Here's what I said:
Over the past year, Microsoft has been "making a lot of noise" about putting more resources into partner programs, said Carmi Levy, senior research analyst Info-Tech Research Group in London, Ont. With his track record, the new Canadian chief would be effective in enforcing that.
Levy said Sorgen's initiative in establishing the Microsoft Certified Solution Provider Partner Program at Microsoft's South Central District makes him the ideal candidate to lead the software company in further building relationships with Canadian partners.
"This is a very strong sign for the company that they are going to continue in this direction and they really do value who they do business with as they drive products into the market," the analyst said.
Simplifying its licensing structure is also another area where Sorgen should focus on as he takes over the reigns at Microsoft Canada in Mississauga, Ont., said Levy, adding that many companies are still struggling to stay on top of their licensing situations.
He said Microsoft's Software Assurance (SA) – a software maintenance program – is a great step in that direction, but the software company needs to "continue that significantly because licensing still remains an area of confusion for many companies."
"Microsoft has started (improving its licensing structure) over the last year, but there is huge opportunity to educate its client base on proper licensing, simplifying how its offerings are structured and on keeping that educational volume up so the level of confusion continues to come down," said Levy.

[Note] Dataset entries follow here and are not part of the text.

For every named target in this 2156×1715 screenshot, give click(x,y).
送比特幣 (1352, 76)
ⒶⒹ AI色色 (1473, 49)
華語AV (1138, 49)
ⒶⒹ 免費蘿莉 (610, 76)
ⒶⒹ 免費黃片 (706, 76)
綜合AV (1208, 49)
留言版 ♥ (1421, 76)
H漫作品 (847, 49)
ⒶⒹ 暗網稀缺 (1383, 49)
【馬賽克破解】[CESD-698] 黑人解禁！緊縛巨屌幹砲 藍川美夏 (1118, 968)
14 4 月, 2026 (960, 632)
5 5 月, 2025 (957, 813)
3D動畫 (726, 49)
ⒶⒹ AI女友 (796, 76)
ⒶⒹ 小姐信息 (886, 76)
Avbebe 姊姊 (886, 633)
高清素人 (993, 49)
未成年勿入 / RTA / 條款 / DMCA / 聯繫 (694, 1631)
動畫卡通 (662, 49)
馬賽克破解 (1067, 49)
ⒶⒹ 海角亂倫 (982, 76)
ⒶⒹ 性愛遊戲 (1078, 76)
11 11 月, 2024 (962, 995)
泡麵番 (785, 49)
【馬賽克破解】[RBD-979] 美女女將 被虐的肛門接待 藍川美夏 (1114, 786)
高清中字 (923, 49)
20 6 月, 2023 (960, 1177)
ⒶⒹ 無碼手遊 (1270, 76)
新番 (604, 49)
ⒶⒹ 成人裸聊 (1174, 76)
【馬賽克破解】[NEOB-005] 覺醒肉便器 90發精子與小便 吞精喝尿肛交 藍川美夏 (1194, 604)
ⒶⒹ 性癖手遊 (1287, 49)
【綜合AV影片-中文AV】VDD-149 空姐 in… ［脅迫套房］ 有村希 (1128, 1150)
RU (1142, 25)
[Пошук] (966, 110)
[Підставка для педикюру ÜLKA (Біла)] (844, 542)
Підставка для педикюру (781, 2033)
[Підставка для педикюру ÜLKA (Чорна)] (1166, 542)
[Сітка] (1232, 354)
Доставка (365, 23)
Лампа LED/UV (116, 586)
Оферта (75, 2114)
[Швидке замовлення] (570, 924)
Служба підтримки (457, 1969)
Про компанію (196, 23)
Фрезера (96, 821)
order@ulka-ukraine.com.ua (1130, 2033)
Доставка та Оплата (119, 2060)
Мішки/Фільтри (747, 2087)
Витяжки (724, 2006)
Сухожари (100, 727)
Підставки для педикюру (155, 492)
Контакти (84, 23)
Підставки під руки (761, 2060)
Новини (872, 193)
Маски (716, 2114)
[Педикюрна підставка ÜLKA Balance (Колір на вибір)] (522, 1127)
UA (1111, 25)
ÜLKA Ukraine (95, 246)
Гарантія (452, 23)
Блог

Another area that Sorgen could focus on in 2006 is establishing the company's position as a services-based company. This remains to be the biggest threat to the future of the software company, said Levy.
He said Microsoft has merely played catch-up while its "more agile" competitors have already established leadership in Web services applications, developments and deployments in recent years. "Microsoft needs to move very quickly here to establish its own position in the market."
The Info-Tech analyst acknowledged, however, that the company has started to recognize this threat and have made some strategic movements toward responding to it.
He cited Microsoft's recent announcement on its new Web services offerings, such as Windows Live and Office Live, speak well of that realization.
He cautioned, though, "in 2006 and beyond, Microsoft needs to cohesively deliver on this strategy," and how Canada plays in that strategy will soon be in the hands of its incoming president.